Die Staatsanwaltschaft hat offenbar wieder Ermittlungen gegen einen Lehrer aufgenommen, der eine sexuelle Beziehung zu einer 14-jährigen Schülerin hatte.
Nach Informationen der „Rhein-Zeitung“ ist die ältere Schwester erneut zu einer Vernehmung eingeladen. Ihr soll sich der Pädagoge vor seiner Tätigkeit an der Schule der 14-Jährigen im Kreis Neuwied angenähert haben.
Laut Bericht hat die Staatsanwaltschaft Koblenz die Ermittlungen bestätigt.
Das Oberlandesgericht Koblenz hatte den Lehrer vom Vorwurf des sexuellen Missbrauchs freigesprochen. Da er nicht der Klassen-, sondern nur Vertretungslehrer des Mädchens gewesen sei, habe kein Obhutsverhältnis bestanden, hieß es zur Begründung.

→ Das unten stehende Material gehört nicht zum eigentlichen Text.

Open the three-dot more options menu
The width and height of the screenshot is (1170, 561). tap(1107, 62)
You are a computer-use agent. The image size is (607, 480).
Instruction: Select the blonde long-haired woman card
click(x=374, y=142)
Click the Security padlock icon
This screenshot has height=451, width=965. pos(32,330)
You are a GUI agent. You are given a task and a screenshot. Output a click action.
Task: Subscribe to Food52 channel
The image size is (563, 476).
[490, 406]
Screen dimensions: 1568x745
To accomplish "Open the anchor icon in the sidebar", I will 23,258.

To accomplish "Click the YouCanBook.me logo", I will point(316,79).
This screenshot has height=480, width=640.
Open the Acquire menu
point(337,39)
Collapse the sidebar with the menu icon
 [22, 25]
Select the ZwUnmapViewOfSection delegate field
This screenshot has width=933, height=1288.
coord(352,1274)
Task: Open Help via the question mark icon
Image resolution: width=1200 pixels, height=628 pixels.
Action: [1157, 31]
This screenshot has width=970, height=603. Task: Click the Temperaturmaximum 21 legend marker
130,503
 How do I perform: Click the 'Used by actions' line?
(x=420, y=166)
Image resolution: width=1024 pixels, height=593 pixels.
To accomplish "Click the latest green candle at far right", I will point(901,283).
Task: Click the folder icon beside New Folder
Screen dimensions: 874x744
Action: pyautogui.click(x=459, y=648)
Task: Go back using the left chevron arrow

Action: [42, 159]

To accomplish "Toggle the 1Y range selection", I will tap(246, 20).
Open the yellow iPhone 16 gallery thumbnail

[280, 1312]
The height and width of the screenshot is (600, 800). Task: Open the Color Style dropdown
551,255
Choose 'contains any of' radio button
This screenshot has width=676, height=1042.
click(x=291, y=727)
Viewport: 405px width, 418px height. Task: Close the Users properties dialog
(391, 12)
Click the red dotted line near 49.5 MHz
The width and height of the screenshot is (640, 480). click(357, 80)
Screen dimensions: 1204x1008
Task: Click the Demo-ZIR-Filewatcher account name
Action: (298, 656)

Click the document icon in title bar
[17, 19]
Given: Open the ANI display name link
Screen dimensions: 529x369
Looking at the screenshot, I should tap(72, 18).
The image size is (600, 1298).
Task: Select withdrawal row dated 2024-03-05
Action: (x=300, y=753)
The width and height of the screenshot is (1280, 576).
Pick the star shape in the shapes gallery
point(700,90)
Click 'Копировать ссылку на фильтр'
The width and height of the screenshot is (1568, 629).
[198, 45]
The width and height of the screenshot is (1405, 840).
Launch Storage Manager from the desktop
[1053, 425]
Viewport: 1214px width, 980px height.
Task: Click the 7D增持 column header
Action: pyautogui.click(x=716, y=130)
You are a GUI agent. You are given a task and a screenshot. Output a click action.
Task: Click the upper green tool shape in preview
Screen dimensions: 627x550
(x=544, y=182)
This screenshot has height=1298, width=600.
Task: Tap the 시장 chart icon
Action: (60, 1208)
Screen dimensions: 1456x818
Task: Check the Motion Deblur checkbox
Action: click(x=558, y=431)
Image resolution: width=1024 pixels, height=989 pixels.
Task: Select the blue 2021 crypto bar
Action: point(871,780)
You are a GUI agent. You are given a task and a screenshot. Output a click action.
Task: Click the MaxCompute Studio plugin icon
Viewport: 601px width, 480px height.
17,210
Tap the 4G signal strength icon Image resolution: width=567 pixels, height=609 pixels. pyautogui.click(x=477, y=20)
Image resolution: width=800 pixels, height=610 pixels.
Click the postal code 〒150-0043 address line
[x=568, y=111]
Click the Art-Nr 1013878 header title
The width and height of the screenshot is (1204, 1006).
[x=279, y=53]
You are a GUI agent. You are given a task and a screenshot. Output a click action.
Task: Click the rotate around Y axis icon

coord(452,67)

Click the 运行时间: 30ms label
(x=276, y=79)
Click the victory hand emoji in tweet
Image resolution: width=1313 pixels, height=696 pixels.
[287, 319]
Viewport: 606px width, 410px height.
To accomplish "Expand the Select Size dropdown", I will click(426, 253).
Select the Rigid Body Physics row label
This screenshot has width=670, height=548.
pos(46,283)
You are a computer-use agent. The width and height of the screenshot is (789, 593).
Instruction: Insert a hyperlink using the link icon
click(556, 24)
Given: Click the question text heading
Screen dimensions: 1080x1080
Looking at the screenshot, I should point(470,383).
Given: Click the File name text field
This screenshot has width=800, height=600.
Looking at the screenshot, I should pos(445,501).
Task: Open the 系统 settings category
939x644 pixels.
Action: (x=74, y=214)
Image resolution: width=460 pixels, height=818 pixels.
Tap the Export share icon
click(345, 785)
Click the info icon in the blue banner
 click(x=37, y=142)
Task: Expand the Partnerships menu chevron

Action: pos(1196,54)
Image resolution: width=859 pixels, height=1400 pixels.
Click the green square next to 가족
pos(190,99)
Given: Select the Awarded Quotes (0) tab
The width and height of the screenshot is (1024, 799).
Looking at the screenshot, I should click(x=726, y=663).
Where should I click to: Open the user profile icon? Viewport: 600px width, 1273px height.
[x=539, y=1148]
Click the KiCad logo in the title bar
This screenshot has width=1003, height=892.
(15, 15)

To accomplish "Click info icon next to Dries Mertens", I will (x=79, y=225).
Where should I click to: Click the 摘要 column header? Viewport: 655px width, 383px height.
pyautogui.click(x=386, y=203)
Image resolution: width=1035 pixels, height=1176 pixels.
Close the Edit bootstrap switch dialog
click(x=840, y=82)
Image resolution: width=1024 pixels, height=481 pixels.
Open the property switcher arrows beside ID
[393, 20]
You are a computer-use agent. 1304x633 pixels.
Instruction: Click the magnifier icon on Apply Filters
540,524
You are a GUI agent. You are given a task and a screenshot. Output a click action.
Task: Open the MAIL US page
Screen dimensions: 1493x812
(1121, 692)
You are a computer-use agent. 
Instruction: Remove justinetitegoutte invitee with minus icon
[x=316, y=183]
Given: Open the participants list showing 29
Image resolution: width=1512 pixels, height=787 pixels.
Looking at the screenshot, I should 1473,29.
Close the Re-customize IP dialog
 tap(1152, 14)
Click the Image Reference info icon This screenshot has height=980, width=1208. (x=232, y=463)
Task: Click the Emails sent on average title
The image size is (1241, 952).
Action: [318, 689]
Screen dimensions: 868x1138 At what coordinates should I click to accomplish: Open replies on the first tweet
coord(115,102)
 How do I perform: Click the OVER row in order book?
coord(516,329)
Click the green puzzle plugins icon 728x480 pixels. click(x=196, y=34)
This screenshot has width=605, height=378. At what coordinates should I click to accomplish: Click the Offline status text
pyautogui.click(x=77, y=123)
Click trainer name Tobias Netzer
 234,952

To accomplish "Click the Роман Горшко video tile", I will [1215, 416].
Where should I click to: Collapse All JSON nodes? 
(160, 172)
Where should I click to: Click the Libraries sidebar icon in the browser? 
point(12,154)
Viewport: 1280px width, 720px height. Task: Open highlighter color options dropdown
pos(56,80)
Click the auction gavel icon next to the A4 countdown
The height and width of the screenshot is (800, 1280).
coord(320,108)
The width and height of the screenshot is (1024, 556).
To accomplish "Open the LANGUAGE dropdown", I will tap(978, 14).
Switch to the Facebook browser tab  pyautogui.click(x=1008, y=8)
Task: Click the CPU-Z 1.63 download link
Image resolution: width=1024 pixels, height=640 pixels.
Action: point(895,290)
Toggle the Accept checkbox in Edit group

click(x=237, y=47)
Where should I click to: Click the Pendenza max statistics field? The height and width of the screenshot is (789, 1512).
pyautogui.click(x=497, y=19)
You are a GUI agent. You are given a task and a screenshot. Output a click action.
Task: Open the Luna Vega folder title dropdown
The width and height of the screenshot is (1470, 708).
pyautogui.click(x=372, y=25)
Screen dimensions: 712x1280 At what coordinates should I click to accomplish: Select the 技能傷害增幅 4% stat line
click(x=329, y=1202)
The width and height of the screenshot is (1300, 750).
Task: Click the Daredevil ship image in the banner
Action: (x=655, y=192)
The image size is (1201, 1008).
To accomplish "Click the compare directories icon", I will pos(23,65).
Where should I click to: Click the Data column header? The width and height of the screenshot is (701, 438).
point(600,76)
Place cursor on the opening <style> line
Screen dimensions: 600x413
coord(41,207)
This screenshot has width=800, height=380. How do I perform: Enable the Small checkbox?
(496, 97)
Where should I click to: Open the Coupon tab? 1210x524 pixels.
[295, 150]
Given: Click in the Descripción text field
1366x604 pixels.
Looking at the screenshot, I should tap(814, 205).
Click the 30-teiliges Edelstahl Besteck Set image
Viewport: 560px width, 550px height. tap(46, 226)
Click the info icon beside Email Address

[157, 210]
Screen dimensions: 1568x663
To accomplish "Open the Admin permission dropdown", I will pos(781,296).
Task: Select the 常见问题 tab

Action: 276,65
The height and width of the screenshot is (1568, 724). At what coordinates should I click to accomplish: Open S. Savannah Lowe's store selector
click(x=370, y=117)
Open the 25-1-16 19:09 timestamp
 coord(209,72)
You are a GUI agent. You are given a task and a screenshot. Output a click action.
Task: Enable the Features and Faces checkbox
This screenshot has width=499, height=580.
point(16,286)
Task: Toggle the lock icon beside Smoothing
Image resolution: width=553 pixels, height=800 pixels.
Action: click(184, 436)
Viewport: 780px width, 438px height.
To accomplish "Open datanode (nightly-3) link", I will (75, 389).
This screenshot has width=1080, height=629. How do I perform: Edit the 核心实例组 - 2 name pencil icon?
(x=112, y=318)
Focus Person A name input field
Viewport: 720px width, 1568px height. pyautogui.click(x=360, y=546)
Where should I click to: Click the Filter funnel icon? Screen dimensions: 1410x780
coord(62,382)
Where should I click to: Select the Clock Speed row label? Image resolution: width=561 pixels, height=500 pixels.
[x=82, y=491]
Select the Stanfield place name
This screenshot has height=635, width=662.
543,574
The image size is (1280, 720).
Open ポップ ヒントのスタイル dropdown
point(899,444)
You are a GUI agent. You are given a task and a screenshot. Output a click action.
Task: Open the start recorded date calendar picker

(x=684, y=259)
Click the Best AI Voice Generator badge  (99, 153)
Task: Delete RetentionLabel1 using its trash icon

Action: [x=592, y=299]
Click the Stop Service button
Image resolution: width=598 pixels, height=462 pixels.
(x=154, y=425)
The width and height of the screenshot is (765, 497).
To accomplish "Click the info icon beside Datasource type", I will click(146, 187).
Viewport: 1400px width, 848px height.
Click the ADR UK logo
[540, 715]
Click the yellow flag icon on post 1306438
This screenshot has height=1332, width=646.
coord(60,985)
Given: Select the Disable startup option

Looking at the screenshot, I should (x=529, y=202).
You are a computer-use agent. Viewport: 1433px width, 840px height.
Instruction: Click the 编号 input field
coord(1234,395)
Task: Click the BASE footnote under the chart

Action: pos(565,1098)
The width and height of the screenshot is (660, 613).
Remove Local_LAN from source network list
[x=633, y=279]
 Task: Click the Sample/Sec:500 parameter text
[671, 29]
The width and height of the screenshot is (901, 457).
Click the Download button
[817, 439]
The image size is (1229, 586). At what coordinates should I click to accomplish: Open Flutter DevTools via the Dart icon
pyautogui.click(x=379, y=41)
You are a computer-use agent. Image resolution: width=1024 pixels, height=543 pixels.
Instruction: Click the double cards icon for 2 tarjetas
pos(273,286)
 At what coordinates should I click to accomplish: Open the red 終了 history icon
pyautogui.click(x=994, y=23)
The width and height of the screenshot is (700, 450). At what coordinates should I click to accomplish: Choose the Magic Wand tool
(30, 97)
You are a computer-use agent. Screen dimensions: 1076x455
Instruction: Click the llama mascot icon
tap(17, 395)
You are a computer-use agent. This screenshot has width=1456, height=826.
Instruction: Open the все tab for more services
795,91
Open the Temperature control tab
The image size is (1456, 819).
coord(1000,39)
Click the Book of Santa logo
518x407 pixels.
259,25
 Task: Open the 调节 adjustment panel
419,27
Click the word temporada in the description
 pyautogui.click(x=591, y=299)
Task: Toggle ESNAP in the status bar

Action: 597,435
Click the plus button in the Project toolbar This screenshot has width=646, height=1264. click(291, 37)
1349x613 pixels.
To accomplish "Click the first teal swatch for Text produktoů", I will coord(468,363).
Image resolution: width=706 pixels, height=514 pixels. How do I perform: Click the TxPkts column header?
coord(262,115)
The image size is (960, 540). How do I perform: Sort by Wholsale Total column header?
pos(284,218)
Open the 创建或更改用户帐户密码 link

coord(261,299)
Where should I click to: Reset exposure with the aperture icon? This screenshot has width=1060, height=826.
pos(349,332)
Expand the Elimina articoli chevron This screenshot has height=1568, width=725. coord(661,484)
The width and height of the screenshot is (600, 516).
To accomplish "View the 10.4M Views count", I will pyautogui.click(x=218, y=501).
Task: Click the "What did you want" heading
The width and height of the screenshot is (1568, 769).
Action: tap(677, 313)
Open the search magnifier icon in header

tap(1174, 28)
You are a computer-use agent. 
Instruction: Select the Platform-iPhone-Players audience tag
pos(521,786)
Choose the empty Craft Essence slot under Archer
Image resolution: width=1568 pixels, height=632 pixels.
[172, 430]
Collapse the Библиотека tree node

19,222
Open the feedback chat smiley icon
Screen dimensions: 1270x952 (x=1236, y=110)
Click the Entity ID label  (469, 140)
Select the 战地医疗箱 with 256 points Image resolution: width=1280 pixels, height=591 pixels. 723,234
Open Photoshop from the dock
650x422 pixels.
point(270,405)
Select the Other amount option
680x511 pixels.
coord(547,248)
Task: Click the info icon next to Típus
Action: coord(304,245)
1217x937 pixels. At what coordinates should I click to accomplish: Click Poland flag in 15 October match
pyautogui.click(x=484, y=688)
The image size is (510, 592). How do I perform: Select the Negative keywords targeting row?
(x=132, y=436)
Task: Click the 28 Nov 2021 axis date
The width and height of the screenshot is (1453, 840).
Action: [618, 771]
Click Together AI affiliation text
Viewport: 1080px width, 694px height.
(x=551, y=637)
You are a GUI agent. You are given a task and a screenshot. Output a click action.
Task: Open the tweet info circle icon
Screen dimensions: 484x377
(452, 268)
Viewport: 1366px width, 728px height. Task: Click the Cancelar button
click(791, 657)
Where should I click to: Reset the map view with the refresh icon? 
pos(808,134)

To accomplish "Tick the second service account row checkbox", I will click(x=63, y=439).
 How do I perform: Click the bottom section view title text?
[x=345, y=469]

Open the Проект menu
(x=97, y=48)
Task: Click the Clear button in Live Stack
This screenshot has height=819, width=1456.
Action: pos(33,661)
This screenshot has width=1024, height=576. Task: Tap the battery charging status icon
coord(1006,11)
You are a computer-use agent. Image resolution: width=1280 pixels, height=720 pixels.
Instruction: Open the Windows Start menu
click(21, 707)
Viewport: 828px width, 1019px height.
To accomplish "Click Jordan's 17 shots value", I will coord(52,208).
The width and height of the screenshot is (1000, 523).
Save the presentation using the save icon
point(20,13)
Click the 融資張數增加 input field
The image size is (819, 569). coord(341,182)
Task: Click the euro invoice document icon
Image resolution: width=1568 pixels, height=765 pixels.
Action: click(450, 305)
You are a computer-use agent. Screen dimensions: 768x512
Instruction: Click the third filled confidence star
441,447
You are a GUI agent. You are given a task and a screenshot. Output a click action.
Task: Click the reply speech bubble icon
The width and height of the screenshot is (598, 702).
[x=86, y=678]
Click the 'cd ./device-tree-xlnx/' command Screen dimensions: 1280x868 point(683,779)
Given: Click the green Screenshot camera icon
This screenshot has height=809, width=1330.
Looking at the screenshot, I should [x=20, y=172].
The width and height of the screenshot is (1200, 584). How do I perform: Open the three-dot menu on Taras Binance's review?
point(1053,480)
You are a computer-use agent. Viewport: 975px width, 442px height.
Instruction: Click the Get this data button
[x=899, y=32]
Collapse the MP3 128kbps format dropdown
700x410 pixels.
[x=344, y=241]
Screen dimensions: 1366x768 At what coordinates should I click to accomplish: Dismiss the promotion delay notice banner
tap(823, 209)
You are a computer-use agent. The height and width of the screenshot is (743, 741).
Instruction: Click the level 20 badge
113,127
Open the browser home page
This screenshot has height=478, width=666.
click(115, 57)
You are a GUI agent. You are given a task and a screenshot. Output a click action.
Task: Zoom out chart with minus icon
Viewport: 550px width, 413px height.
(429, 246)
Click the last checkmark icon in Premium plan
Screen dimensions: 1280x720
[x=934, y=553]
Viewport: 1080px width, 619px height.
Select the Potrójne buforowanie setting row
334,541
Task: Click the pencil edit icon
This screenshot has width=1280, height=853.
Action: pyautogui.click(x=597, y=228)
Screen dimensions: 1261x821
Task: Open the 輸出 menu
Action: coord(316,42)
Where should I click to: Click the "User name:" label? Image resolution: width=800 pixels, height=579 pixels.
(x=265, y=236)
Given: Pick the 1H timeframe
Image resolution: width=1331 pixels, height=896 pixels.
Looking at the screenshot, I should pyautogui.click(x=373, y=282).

Sexuelle Handlungen an Kindern (unter 14) sind stets strafbar.
Ab 14 ist im Einzelfall die Reife des Jugendlichen, seine Fähigkeit zur sexuellen Selbstbestimmung entscheidend dafür, ob eine Straftat vorliegt.
In der Regel wird die Selbstbestimmung erst ab dem 16. Lebensjahr angenommen. Sexuelle Kontakte zwischen Lehrer und minderjähriger Schülerin gelten als Missbrauch Schutzbefohlener, sind strafbar (bis 5 Jahre Haft), wenn die Schülerin dem Lehrer „zur Erziehung, zur Ausbildung oder zur Betreuung in der Lebensführung anvertraut ist“.